In some factories where just a fraction of time offline can wreak havoc on the bottom line, diagnostic insight into how your network is running is invaluable.
Hardware, such as connections and switches, is critical. Too many industrial environments are ripe with standard office hardware.
For years, the unmanaged switch has been the mainstay of industrial automation. But with the rise of smart manufacturing and real-time data, it’s imperative that manufacturers understand the true capabilities and importance of managed industrial Ethernet switches.
According to an HIS study, estimated growth for industrial Ethernet products, which include gateways, switches, routers, wireless access points and connectors, is set at an 8.6 percent annual compound from 2013 to 2018.
Historically, manufacturers have gone with unmanaged switches based on price point, and over time often suffer the consequences. When it comes to switches, “it’s like the Wild Wild West,” says EECO Product Manager Russ Jones. “Hey, there’s an empty port, let’s plug into it!” Ultimately, it always works until it doesn’t, leading to unwanted, unplanned downtime.
Managed switches are a critical component of a fully integrated, connected factory of the future. Inevitably, as you add more and more smart devices to your network it will be important to foresee and manage any potential debilitating congestion. Managed Ethernet switches offer real-time control of information flow throughout the entire network.
Unlike unmanaged switches, which are plug-and-play devices that don’t offer control of network messaging, the managed switch can be specifically configured to prioritize messaging between ports, or Quality of Service (QoS). If 700 messages show up at the exact same time, which one is the most important? Managed switches allow you to control which messages need the most attention. Thus, the managed switch will direct the priority message based on preset parameters, which increases network performance. This type of control is critical as plant-floor technology moves forward.
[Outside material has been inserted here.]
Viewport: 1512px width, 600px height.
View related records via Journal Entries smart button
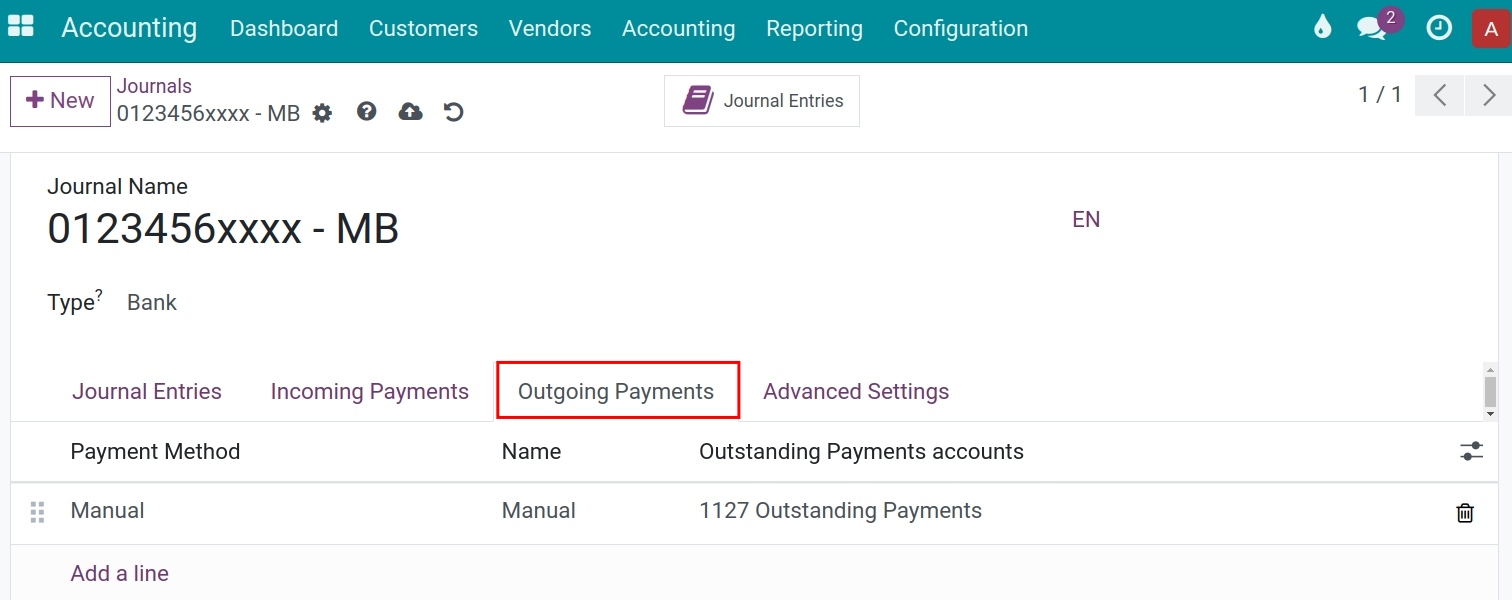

Take the Stratix 5410, for example. This managed switch is a robust device with its own processor and that intelligence brings a number of benefits:
- Manual port settings
- Advanced traffic control
- Improved security
- Remote monitoring and management
- Greater robustness and media redundancy
Unlike standard commercial hardware, industrial switches like the 5410 are made to withstand harsh environments. Network switches are sensitive to extreme temperatures. Take a meat or poultry factory, for example. Most likely the plant is relatively cold. A cold environment can affect the cables on your switch by making them brittle and susceptible to breakage. Other considerations to note are noise and vibration. In plants with large motors constantly running, data distortions can occur across the network. In this case, the managed switch will allow you to set custom data rates for each port.
Diagnostically, managed switches receive statistical information on a port-by-port basis, including type and number of messages received and transmitted, errors, switch configuration, switch status, etc. All of this invaluable information can be accessed via SNMP or in the case of the 5410, from a standard web browser anytime, anywhere.
These advanced diagnostic functions of the switch give visibility into the entire network system without cumbersome port analysis. And, the user-friendly Stratix switch, which uses Cisco technology, was designed to speak the language of all factory workers – not just IT experts and programmers. And, the switch seamlessly integrates into the Rockwell Logix Platform using a simple add-on profile.
While generally more expensive than unmanaged switches, in the same IHS report on the market for industrial Ethernet infrastructure components, IHS said: “This trend may, in the longer term, see the demise of the unmanaged switch as the prices converge, much in the way the hub has become all but extinct.”
No matter which direction your smart upgrades may lead, the key place to start your smart manufacturing journey is with your industrial communication network.